A: The recipient of your idea must sign a nondisclosure agreement, agreeing not to use or disclose your idea to others without your permission (and, presumably, payment to you). However, many companies refuse to sign nondisclosure agreements, taking the position that they have many ideas already in progress. It also is helpful to mark all print and presentation materials with a copyright notice (© followed by the year of first publication and the name of the copyright owner). You may also want to consider depositing the written version of your ideas with the Copyright Office (more on this later), but bear in mind that most documents deposited with the Copyright Office are publicly available.
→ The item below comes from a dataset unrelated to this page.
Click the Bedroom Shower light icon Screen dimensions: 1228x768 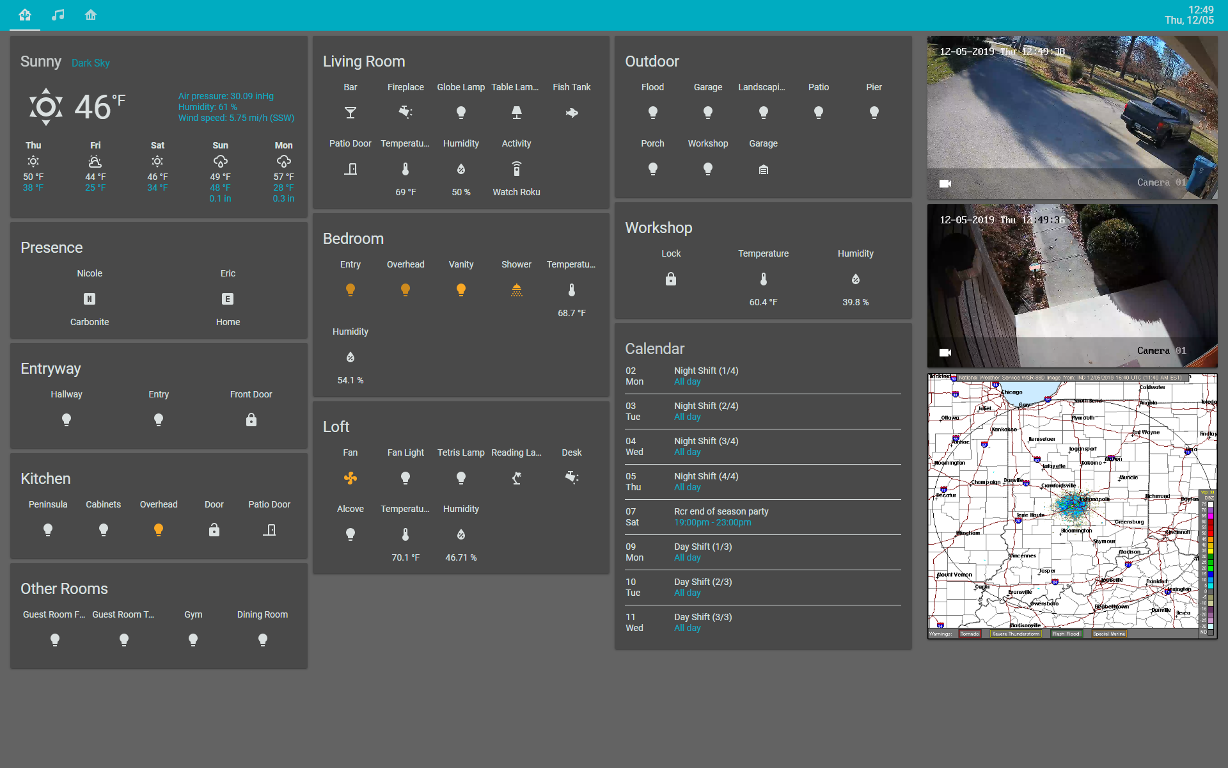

Q: What if someone refuses to sign a nondisclosure agreement?
A: You have to decide whether the risk of having your ideas taken without your permission and without compensation to you is a realistic outcome. If so, you can choose not to share your ideas. Note, however, that not everyone is sophisticated in copyright law, and may believe that with the presence of a copyright notice your ideas are protected.
Q: What is protected by copyright?
A: Copyright protects any original work of authorship fixed in a tangible medium. By “original,” the Copyright Act simply requires that the work be your own, and not copied from someone else’s work. To be fixed in a tangible medium means that the work is in a format that can be viewed over time, such as written works, computer programs, fabric designs, jewelry designs, sculptures or paintings, written or filmed choreography, films, and photographs. Copyright protection gives the owner of the copyrighted work the exclusive right to reproduce and distribute the work, to make translations or derivative works, to perform or display the work, and to control the importation of infringing copies. Note that useful articles and very simple geometrical designs are excluded from copyright protection.
Q: How do I get copyright protection?
A: It’s automatic. Immediately upon creation, you have copyright protection. There is no requirement to use a copyright notice or register your work, but it is advisable to do so.
Q: I always thought, if I saw something that didn’t have a ©, ®, sm, tm, or patent pending, that I was free to use it.
A: Both copyright and trademark notices are optional, and a work may be subject to protection without any notice at all. Copyright protection now lasts for 95 years from the year of publication or 120 years from creation, whichever comes first, or in the case of individual authors for 70 years after the death of the author – so you should assume that any work published in the 20th Century is likely to be in copyright (you should consult a copyright attorney, as three different versions of the Copyright Act are coexisting).
Q: Why would I bother to get a copyright registration?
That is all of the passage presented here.